**Stated exercise:**
Lay out the listing, everything from the line containing "Given: Choose the mint green pen color" down to the line containing "Looking at the screenshot, I should [x=81, y=188].", as a two-column CSV with the columns text and answer. Give one row per answer, with the wording that leads up to it in the text column, each field in quotes and its line breaks replaced by spaces.

>> begin Data supplied

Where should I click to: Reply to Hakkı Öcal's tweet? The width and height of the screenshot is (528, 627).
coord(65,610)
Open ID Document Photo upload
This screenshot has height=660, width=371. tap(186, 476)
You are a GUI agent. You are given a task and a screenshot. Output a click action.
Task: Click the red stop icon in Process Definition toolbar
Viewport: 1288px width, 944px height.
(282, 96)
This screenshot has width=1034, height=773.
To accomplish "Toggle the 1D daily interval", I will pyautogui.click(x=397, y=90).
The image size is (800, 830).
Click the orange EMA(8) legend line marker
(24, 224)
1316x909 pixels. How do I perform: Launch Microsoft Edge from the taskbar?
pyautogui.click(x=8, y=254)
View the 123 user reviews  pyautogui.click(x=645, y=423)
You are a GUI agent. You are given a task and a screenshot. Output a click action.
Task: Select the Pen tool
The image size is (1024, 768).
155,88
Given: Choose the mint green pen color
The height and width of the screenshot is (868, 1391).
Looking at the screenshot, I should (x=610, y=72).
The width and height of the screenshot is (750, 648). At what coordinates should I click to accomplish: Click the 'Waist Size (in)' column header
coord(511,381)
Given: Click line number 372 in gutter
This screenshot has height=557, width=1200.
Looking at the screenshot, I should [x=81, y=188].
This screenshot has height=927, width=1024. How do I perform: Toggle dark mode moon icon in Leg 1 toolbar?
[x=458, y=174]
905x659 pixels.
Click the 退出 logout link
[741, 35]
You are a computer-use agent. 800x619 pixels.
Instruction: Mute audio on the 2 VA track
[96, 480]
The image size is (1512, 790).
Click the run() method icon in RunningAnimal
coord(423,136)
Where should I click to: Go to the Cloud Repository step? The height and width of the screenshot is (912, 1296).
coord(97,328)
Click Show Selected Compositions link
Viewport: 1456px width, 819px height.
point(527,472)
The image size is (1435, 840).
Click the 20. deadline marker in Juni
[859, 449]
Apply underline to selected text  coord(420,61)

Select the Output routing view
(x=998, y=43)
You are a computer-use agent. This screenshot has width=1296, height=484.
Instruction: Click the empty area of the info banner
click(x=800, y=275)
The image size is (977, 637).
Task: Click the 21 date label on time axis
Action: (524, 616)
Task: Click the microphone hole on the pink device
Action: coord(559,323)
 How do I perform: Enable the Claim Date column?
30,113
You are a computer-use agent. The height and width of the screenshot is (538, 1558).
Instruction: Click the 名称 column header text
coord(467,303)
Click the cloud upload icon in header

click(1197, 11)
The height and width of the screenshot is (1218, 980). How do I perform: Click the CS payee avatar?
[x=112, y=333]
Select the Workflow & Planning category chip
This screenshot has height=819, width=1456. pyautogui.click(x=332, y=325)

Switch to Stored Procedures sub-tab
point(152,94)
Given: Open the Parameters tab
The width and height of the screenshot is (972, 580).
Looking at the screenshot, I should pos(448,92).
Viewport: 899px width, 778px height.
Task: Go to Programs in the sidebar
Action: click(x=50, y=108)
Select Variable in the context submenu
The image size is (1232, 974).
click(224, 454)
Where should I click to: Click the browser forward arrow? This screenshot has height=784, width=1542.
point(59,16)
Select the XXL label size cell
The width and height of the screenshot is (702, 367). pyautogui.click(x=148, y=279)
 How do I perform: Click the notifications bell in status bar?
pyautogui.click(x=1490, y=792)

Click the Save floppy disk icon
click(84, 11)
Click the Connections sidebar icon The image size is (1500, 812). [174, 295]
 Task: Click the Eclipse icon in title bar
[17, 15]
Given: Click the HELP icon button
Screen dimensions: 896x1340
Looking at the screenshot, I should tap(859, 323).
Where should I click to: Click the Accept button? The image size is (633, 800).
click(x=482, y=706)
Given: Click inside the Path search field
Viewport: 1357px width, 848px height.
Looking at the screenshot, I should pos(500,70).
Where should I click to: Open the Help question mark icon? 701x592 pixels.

>> end Data supplied

**Complete answer:**
text,answer
"Given: Choose the mint green pen color The height and width of the screenshot is (868, 1391).","Looking at the screenshot, I should (x=610, y=72)."
"The width and height of the screenshot is (750, 648). At what coordinates should I click to accomplish: Click the 'Waist Size (in)' column header","coord(511,381)"
"Given: Click line number 372 in gutter This screenshot has height=557, width=1200.","Looking at the screenshot, I should [x=81, y=188]."